WHAT TO DO: Return the records in full, with every character preserved.
**** DATASET RECORDS ****
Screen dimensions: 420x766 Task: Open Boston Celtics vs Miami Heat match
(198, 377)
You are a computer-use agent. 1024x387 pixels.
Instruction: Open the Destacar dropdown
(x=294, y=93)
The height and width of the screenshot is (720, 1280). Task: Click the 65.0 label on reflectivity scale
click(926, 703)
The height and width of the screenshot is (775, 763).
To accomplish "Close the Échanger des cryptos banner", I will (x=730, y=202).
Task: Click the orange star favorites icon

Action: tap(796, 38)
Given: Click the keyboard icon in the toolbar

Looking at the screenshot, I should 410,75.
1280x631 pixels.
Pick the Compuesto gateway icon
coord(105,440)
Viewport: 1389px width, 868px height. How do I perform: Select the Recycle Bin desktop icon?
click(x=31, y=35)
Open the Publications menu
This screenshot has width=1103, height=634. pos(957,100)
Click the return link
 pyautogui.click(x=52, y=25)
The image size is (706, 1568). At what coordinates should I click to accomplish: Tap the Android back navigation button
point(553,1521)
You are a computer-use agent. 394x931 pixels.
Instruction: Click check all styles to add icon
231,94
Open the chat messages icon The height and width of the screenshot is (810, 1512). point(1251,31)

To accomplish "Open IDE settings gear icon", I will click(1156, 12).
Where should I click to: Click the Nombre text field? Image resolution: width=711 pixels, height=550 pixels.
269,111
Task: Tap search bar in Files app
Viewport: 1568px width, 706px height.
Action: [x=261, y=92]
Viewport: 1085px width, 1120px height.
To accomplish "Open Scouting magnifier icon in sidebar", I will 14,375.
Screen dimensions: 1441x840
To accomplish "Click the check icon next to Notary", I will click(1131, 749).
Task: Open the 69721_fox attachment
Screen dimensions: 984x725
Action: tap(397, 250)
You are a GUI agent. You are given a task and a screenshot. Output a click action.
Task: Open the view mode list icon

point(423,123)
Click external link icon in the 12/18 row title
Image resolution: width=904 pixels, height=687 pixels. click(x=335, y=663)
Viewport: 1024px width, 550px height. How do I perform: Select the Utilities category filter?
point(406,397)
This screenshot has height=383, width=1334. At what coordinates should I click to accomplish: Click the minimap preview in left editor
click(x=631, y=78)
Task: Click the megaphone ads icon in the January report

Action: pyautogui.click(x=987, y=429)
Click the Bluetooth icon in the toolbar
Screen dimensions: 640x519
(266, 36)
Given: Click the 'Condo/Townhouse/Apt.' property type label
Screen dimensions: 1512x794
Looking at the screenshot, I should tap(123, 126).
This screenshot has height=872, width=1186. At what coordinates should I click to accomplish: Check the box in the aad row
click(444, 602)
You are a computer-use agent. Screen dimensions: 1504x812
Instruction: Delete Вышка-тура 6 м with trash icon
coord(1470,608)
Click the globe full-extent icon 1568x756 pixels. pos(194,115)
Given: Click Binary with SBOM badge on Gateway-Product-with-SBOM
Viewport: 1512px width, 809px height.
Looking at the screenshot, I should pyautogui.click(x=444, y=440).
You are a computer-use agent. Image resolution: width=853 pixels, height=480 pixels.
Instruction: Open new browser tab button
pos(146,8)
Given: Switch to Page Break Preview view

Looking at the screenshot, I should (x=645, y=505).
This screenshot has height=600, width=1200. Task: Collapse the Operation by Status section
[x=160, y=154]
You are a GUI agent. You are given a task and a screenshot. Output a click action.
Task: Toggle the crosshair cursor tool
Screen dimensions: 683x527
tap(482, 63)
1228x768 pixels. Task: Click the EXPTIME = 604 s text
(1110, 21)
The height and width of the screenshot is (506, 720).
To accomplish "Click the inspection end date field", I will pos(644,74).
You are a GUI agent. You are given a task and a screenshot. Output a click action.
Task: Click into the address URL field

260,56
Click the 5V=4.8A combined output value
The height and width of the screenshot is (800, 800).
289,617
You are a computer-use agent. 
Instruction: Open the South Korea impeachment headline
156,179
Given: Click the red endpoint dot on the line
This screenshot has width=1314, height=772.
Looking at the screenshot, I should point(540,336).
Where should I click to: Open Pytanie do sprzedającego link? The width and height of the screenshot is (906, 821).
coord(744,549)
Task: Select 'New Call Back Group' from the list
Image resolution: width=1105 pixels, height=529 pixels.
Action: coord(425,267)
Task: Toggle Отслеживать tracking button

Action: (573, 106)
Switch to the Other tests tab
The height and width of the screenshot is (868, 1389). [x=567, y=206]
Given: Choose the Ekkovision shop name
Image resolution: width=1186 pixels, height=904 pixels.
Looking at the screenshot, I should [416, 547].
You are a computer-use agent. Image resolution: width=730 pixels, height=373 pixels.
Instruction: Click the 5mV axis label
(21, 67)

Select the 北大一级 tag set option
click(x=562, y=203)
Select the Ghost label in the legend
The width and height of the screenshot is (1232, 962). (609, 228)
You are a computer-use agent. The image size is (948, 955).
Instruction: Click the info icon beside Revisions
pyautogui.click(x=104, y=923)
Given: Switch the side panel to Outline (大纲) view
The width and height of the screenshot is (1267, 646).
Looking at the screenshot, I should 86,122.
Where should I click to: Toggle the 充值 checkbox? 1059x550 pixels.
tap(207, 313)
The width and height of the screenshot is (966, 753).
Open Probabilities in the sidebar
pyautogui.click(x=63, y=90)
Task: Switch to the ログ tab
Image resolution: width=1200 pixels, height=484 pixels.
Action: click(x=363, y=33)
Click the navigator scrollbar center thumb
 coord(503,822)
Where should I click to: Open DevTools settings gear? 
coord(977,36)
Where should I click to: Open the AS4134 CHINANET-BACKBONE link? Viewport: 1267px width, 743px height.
****
ANSWER BELOW:
Screen dimensions: 420x766 Task: Open Boston Celtics vs Miami Heat match
(198, 377)
You are a computer-use agent. 1024x387 pixels.
Instruction: Open the Destacar dropdown
(x=294, y=93)
The height and width of the screenshot is (720, 1280). Task: Click the 65.0 label on reflectivity scale
click(926, 703)
The height and width of the screenshot is (775, 763).
To accomplish "Close the Échanger des cryptos banner", I will (x=730, y=202).
Task: Click the orange star favorites icon

Action: tap(796, 38)
Given: Click the keyboard icon in the toolbar

Looking at the screenshot, I should 410,75.
1280x631 pixels.
Pick the Compuesto gateway icon
coord(105,440)
Viewport: 1389px width, 868px height. How do I perform: Select the Recycle Bin desktop icon?
click(x=31, y=35)
Open the Publications menu
This screenshot has width=1103, height=634. pos(957,100)
Click the return link
 pyautogui.click(x=52, y=25)
The image size is (706, 1568). At what coordinates should I click to accomplish: Tap the Android back navigation button
point(553,1521)
You are a computer-use agent. 394x931 pixels.
Instruction: Click check all styles to add icon
231,94
Open the chat messages icon The height and width of the screenshot is (810, 1512). point(1251,31)

To accomplish "Open IDE settings gear icon", I will click(1156, 12).
Where should I click to: Click the Nombre text field? Image resolution: width=711 pixels, height=550 pixels.
269,111
Task: Tap search bar in Files app
Viewport: 1568px width, 706px height.
Action: [x=261, y=92]
Viewport: 1085px width, 1120px height.
To accomplish "Open Scouting magnifier icon in sidebar", I will 14,375.
Screen dimensions: 1441x840
To accomplish "Click the check icon next to Notary", I will click(1131, 749).
Task: Open the 69721_fox attachment
Screen dimensions: 984x725
Action: tap(397, 250)
You are a GUI agent. You are given a task and a screenshot. Output a click action.
Task: Open the view mode list icon

point(423,123)
Click external link icon in the 12/18 row title
Image resolution: width=904 pixels, height=687 pixels. click(x=335, y=663)
Viewport: 1024px width, 550px height. How do I perform: Select the Utilities category filter?
point(406,397)
This screenshot has height=383, width=1334. At what coordinates should I click to accomplish: Click the minimap preview in left editor
click(x=631, y=78)
Task: Click the megaphone ads icon in the January report

Action: pyautogui.click(x=987, y=429)
Click the Bluetooth icon in the toolbar
Screen dimensions: 640x519
(266, 36)
Given: Click the 'Condo/Townhouse/Apt.' property type label
Screen dimensions: 1512x794
Looking at the screenshot, I should tap(123, 126).
This screenshot has height=872, width=1186. At what coordinates should I click to accomplish: Check the box in the aad row
click(444, 602)
You are a computer-use agent. Screen dimensions: 1504x812
Instruction: Delete Вышка-тура 6 м with trash icon
coord(1470,608)
Click the globe full-extent icon 1568x756 pixels. pos(194,115)
Given: Click Binary with SBOM badge on Gateway-Product-with-SBOM
Viewport: 1512px width, 809px height.
Looking at the screenshot, I should pyautogui.click(x=444, y=440).
You are a computer-use agent. Image resolution: width=853 pixels, height=480 pixels.
Instruction: Open new browser tab button
pos(146,8)
Given: Switch to Page Break Preview view

Looking at the screenshot, I should (x=645, y=505).
This screenshot has height=600, width=1200. Task: Collapse the Operation by Status section
[x=160, y=154]
You are a GUI agent. You are given a task and a screenshot. Output a click action.
Task: Toggle the crosshair cursor tool
Screen dimensions: 683x527
tap(482, 63)
1228x768 pixels. Task: Click the EXPTIME = 604 s text
(1110, 21)
The height and width of the screenshot is (506, 720).
To accomplish "Click the inspection end date field", I will pos(644,74).
You are a GUI agent. You are given a task and a screenshot. Output a click action.
Task: Click into the address URL field

260,56
Click the 5V=4.8A combined output value
The height and width of the screenshot is (800, 800).
289,617
You are a computer-use agent. 
Instruction: Open the South Korea impeachment headline
156,179
Given: Click the red endpoint dot on the line
This screenshot has width=1314, height=772.
Looking at the screenshot, I should point(540,336).
Where should I click to: Open Pytanie do sprzedającego link? The width and height of the screenshot is (906, 821).
coord(744,549)
Task: Select 'New Call Back Group' from the list
Image resolution: width=1105 pixels, height=529 pixels.
Action: coord(425,267)
Task: Toggle Отслеживать tracking button

Action: (573, 106)
Switch to the Other tests tab
The height and width of the screenshot is (868, 1389). [x=567, y=206]
Given: Choose the Ekkovision shop name
Image resolution: width=1186 pixels, height=904 pixels.
Looking at the screenshot, I should [416, 547].
You are a computer-use agent. Image resolution: width=730 pixels, height=373 pixels.
Instruction: Click the 5mV axis label
(21, 67)

Select the 北大一级 tag set option
click(x=562, y=203)
Select the Ghost label in the legend
The width and height of the screenshot is (1232, 962). (609, 228)
You are a computer-use agent. The image size is (948, 955).
Instruction: Click the info icon beside Revisions
pyautogui.click(x=104, y=923)
Given: Switch the side panel to Outline (大纲) view
The width and height of the screenshot is (1267, 646).
Looking at the screenshot, I should 86,122.
Where should I click to: Toggle the 充值 checkbox? 1059x550 pixels.
tap(207, 313)
The width and height of the screenshot is (966, 753).
Open Probabilities in the sidebar
pyautogui.click(x=63, y=90)
Task: Switch to the ログ tab
Image resolution: width=1200 pixels, height=484 pixels.
Action: click(x=363, y=33)
Click the navigator scrollbar center thumb
 coord(503,822)
Where should I click to: Open DevTools settings gear? 
coord(977,36)
Where should I click to: Open the AS4134 CHINANET-BACKBONE link? Viewport: 1267px width, 743px height.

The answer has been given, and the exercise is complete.